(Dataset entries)
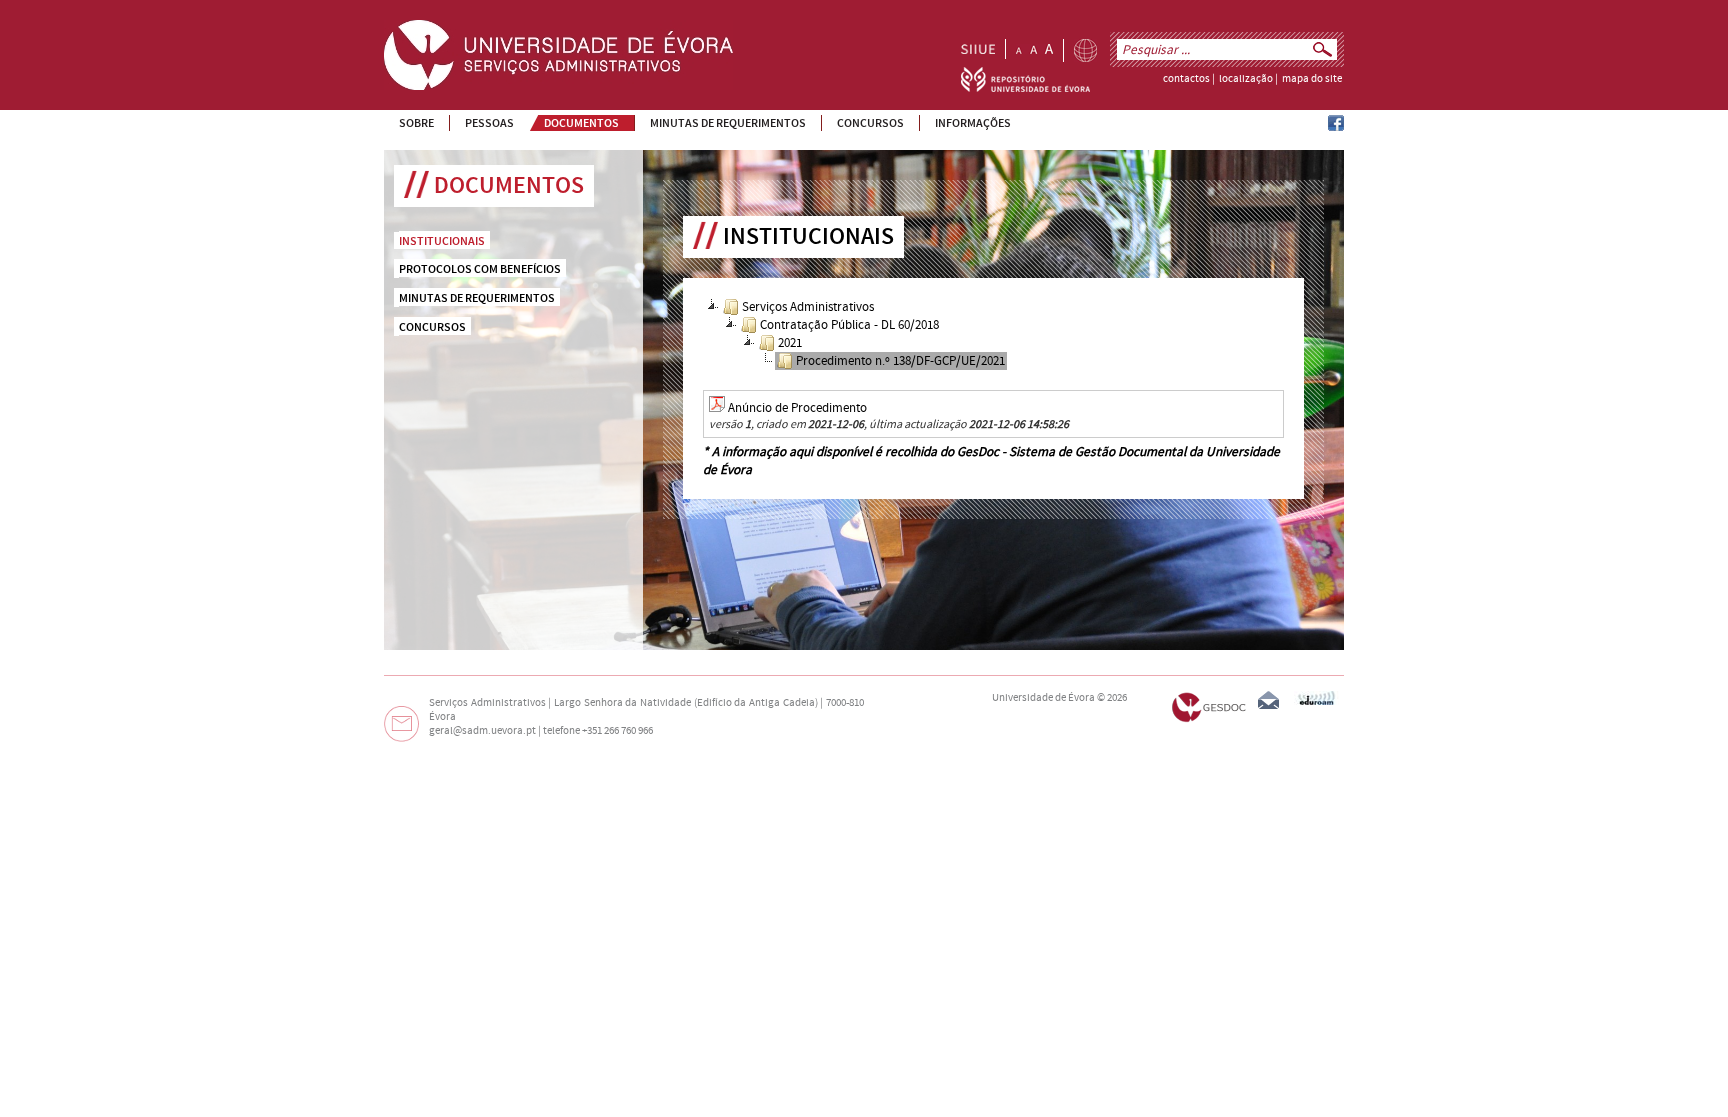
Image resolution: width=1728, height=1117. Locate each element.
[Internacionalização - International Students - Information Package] (1085, 50)
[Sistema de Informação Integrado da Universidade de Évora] (978, 49)
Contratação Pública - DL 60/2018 (849, 325)
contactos (1186, 79)
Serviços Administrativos (808, 307)
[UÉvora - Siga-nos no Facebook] (1336, 127)
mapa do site (1312, 79)
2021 (790, 343)
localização (1246, 79)
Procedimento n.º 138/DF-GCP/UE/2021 (900, 361)
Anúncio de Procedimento (797, 408)
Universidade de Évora (1043, 698)
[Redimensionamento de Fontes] (1034, 49)
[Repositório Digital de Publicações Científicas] (1025, 88)
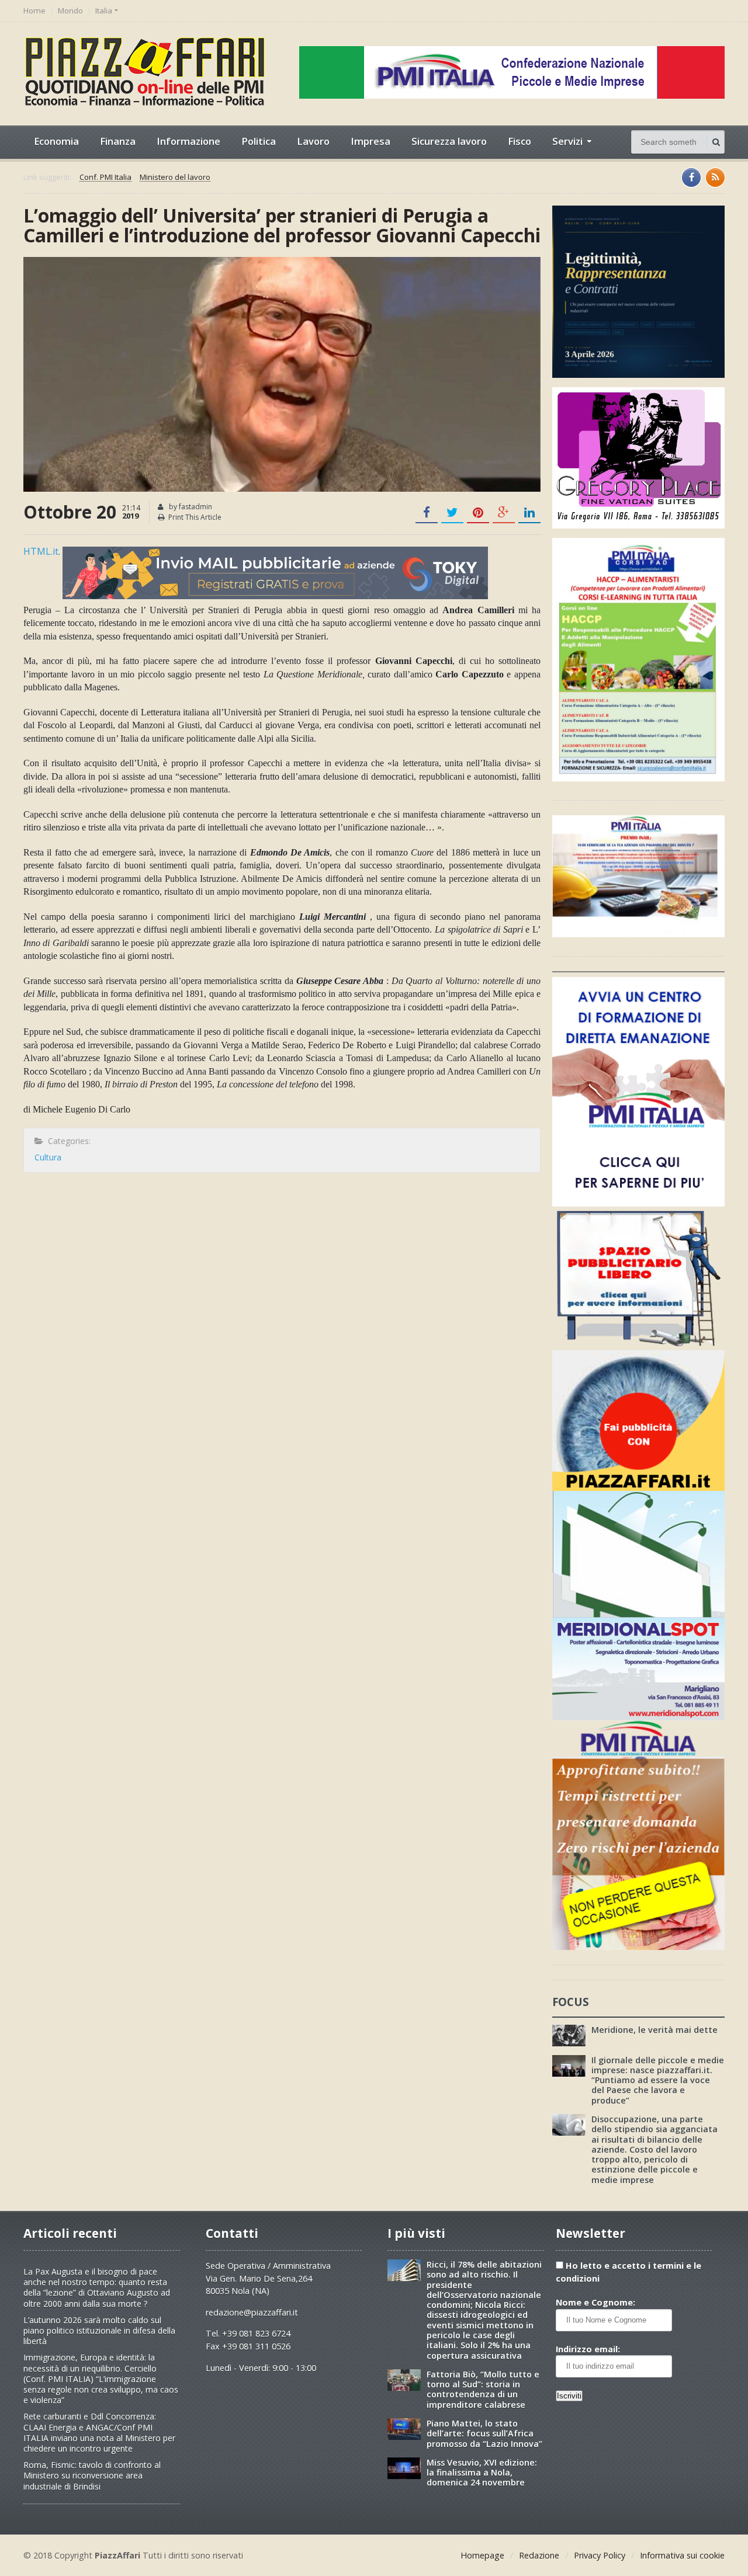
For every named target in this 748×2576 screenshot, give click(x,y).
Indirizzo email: (588, 2349)
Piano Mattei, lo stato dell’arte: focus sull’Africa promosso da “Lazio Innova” (484, 2433)
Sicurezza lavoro (449, 141)
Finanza (118, 141)
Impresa (370, 141)
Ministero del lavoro (175, 177)
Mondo (70, 11)
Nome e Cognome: (595, 2302)
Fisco (519, 141)
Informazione (188, 141)
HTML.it (40, 551)
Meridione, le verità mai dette (654, 2029)
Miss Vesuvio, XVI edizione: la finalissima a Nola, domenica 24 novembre (482, 2472)
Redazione (539, 2555)
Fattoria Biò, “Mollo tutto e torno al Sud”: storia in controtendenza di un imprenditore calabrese (483, 2389)
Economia (56, 141)
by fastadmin (189, 507)
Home (34, 11)
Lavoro (313, 141)
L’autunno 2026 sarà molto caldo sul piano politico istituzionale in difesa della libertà (99, 2330)
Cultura (47, 1157)
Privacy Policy (599, 2555)
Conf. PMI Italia (105, 177)
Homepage (482, 2555)
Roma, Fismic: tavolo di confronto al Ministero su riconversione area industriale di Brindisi (92, 2475)
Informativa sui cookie (682, 2555)
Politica (258, 141)
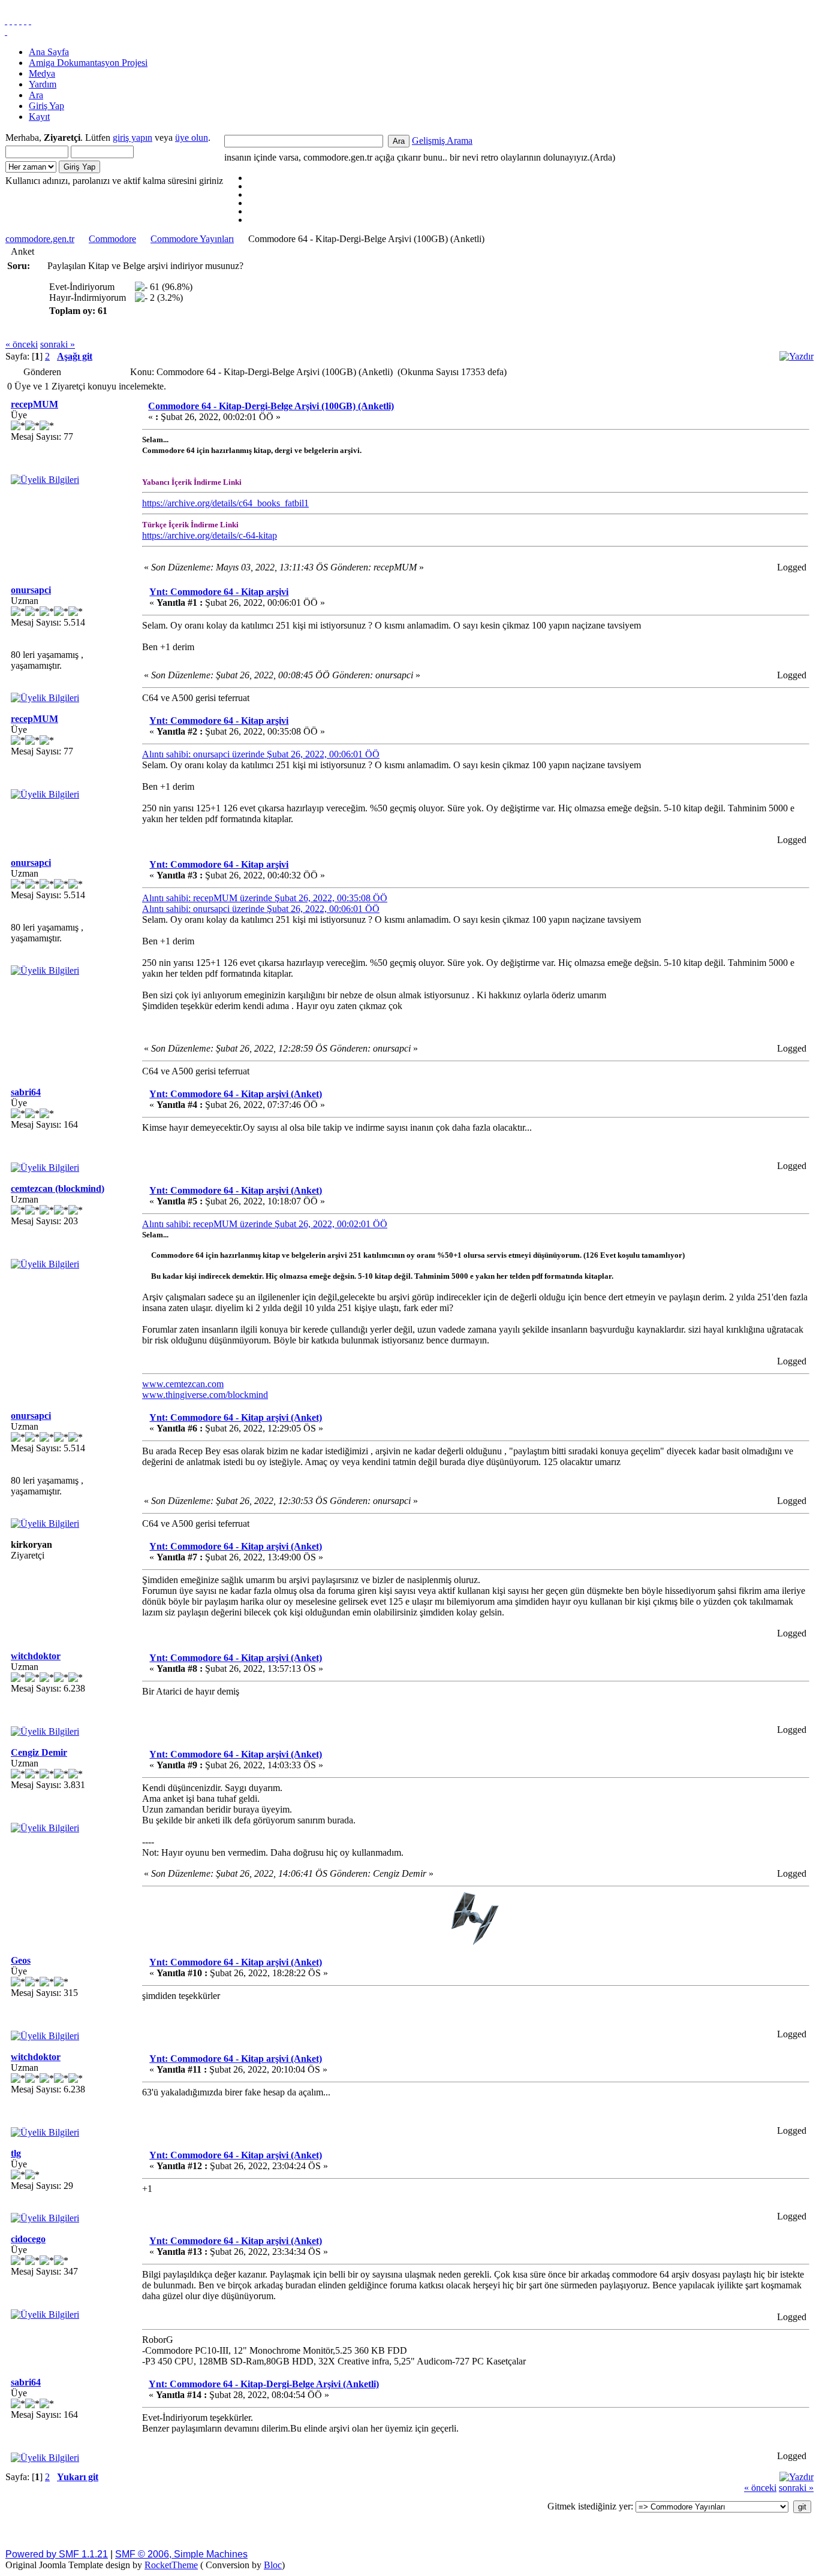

» **Exercise objective**:
Using the entries above, transcribe every line from the line containing "Anúncio de Procedimento (797, 408)" through the line containing "Redazione (539, 2555)". Do not copy pictures.

» **Written response**:
Anúncio de Procedimento (797, 408)
Universidade de Évora (1043, 698)
[Redimensionamento de Fontes] (1034, 49)
[Repositório Digital de Publicações Científicas] (1025, 88)
For every named target in this 748×2576 screenshot, give click(x,y).
Indirizzo email: (588, 2349)
Piano Mattei, lo stato dell’arte: focus sull’Africa promosso da “Lazio Innova” (484, 2433)
Sicurezza lavoro (449, 141)
Finanza (118, 141)
Impresa (370, 141)
Ministero del lavoro (175, 177)
Mondo (70, 11)
Nome e Cognome: (595, 2302)
Fisco (519, 141)
Informazione (188, 141)
HTML.it (40, 551)
Meridione, le verità mai dette (654, 2029)
Miss Vesuvio, XVI edizione: la finalissima a Nola, domenica 24 novembre (482, 2472)
Redazione (539, 2555)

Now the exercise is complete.